Excerpted text:
I was wondering when my local paper, the Los Angeles Times, would dust off the most shopworn of journalistic practices during a recession: visiting the local unemployment office. Such articles do little more than assay the desperation of the people using the services, and throw in a quote or two from the office staff about how busy it’s been. They provide little a dwindling pool of newspaper readers doesn’t already know.
Then they all rolled in at once: Times columnists Sandy Banks and Steve Lopez published essentially the same stories over the weekend, visiting California Employment Development Department (EDD) offices in the San Fernando Valley. Although the Times just announced plans to axe its local/California section, the city editors may have already departed.
The same might be said for the copy desk, given this doozy of an observation by Lopez: “I feel for the first time in my life that most of us are one piece of bad news away from the abyss. As I write this, another round of layoffs is being announced by my employer, and a cloud that never moves too far away has darkened another day.”

List of tasks:
a: Answer these questions about the text on unemployment office stories, one per line:
(i) Which two Times columnists published the office-visit stories?
(ii) In what area were the offices they visited?
(iii) Which section does the Times plan to cut?
b: Continue the text on unemployment office stories from its last sentence.
The saved entries are separate material and are not part of the text on unemployment office stories.

Saved entries:
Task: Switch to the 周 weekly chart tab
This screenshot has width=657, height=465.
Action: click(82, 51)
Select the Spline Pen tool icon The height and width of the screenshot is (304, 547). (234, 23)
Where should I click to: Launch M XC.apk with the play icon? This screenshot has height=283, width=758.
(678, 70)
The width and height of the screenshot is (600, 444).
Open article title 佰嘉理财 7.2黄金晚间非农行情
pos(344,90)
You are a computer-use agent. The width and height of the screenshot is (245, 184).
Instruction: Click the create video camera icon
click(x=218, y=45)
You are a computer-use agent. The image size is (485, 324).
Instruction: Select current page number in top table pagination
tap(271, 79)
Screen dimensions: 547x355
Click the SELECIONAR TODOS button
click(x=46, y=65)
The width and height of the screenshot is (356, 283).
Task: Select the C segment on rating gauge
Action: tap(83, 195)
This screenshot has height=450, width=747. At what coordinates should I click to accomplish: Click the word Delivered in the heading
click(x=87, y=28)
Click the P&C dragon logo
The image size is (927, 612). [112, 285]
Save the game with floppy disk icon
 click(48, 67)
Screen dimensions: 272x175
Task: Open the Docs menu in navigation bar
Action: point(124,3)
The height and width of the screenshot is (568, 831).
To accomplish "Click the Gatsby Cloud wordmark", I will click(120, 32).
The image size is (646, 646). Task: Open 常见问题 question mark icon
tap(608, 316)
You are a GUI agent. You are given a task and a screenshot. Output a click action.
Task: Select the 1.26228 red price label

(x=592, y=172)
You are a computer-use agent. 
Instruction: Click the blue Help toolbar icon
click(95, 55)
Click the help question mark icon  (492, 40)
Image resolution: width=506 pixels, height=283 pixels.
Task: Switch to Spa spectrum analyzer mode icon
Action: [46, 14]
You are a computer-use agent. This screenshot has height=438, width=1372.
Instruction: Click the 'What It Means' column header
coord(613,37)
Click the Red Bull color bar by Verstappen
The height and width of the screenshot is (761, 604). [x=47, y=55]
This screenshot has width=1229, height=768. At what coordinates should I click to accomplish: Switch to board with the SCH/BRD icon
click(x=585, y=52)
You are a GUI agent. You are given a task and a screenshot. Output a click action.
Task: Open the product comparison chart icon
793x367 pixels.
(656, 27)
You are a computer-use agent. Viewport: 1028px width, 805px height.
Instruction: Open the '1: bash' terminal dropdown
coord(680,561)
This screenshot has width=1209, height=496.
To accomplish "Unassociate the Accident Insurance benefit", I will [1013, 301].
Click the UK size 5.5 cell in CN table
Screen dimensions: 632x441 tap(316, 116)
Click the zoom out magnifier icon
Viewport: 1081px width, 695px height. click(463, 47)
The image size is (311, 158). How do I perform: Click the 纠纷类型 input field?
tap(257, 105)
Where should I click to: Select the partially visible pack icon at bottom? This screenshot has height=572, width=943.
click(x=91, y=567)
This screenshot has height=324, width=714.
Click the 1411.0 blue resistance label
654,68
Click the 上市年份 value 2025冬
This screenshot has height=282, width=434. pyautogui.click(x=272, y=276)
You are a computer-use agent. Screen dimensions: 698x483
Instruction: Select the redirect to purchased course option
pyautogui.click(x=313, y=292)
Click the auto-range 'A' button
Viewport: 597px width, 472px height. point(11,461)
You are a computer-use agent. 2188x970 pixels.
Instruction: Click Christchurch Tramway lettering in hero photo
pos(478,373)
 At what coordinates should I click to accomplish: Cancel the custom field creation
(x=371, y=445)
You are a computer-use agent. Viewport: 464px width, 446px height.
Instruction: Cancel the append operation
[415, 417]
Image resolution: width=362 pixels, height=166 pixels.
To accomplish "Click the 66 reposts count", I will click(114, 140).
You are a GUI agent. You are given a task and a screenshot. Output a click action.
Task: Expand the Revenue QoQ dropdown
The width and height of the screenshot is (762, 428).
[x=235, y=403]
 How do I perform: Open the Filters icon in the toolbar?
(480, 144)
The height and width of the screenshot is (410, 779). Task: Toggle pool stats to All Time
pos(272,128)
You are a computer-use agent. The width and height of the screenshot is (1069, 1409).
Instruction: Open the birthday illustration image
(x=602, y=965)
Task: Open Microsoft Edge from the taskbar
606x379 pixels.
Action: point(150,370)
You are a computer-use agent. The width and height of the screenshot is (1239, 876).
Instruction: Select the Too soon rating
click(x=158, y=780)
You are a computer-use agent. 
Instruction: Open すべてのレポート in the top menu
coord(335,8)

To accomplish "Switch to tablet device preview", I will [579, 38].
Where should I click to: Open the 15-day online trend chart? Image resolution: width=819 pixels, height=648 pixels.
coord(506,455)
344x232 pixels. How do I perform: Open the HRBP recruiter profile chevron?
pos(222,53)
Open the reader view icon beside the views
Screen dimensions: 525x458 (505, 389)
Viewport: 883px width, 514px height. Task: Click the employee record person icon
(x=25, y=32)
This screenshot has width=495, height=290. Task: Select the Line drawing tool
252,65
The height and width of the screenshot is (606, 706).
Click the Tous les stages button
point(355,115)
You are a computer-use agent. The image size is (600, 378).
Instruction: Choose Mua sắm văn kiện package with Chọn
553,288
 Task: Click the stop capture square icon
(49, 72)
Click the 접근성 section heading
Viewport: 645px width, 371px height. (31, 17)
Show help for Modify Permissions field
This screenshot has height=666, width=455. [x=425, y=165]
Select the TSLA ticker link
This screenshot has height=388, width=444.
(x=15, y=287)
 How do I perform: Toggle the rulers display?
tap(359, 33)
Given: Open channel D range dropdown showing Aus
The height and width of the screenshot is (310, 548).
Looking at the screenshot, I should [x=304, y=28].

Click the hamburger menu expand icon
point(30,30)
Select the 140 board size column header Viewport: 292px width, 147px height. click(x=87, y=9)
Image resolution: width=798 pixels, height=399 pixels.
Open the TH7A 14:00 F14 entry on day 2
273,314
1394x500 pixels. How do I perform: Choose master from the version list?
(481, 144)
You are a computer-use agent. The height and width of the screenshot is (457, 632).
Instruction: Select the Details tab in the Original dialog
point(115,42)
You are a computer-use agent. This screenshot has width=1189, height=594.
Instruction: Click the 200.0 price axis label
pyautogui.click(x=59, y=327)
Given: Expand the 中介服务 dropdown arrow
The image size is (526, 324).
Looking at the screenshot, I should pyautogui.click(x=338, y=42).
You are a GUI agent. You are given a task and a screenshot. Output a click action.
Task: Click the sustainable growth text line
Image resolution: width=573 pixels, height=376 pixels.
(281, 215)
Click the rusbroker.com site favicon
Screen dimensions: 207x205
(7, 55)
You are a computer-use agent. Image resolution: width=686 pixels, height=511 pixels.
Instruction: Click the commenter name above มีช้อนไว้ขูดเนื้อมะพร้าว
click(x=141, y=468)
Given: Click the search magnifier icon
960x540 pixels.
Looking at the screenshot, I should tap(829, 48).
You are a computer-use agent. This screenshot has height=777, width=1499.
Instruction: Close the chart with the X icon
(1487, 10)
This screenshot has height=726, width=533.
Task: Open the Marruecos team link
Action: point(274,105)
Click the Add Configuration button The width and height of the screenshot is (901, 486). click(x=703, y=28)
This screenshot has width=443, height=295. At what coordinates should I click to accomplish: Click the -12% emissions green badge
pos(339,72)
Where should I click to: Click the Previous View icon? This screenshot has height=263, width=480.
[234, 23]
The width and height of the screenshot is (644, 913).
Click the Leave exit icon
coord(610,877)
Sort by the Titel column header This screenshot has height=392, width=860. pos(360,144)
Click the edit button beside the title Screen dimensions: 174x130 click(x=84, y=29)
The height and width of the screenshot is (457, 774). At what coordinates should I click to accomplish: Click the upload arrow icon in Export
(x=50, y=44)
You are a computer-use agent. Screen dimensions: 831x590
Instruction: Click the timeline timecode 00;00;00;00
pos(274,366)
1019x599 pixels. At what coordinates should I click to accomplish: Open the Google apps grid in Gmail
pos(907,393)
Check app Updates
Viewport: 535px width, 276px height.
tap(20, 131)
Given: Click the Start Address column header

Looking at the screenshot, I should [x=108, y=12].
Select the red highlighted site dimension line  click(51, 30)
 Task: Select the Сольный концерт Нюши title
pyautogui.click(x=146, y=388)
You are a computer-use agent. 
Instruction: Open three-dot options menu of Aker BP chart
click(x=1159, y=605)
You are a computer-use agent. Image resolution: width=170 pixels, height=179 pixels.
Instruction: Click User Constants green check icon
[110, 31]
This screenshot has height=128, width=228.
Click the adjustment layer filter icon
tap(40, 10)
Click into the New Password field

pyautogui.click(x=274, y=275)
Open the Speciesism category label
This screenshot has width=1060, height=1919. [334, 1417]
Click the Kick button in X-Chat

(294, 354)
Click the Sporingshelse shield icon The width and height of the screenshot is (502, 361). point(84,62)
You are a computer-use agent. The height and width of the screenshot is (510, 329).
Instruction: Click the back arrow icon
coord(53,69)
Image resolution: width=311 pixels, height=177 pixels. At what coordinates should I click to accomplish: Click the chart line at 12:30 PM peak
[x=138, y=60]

Results in order:
a:
(i) Sandy Banks and Steve Lopez
(ii) The San Fernando Valley
(iii) Its local/California section

b:
Lopez’s Points West column is mostly rock-solid, and is arguably the most visible and popular feature in the Times. That’s supported by the fact the paper regularly runs ads showing him in a crosswalk just yards from his office, appearing to stalk either eternal truth or a Frappuccino. In April, Lopez will be portrayed by Robert Downey, Jr. in “The Soloist,” which is based on his reporting about a homeless man who is a Juilliard-trained musician (Jamie Foxx).
If your paper’s marketing campaign is designed around you and you have a movie coming out based on your work that’s packed with Oscar-winning and nominated actors, a personal abyss is unlikely unless you commence smoking crack or molesting children. It would have been more intellectually honest had Lopez acknowledged that reality in his column, but then he wouldn’t have been able to file prose as purple as an eggplant.
Banks’s column wasn’t much of an improvement. She reported the recession was hitting the middle-class very hard, but inextricably tied its plight into the recent murder-suicide of a local family committed by unemployed x-ray technician Ervin Lupoe, who gunned down his wife and five children.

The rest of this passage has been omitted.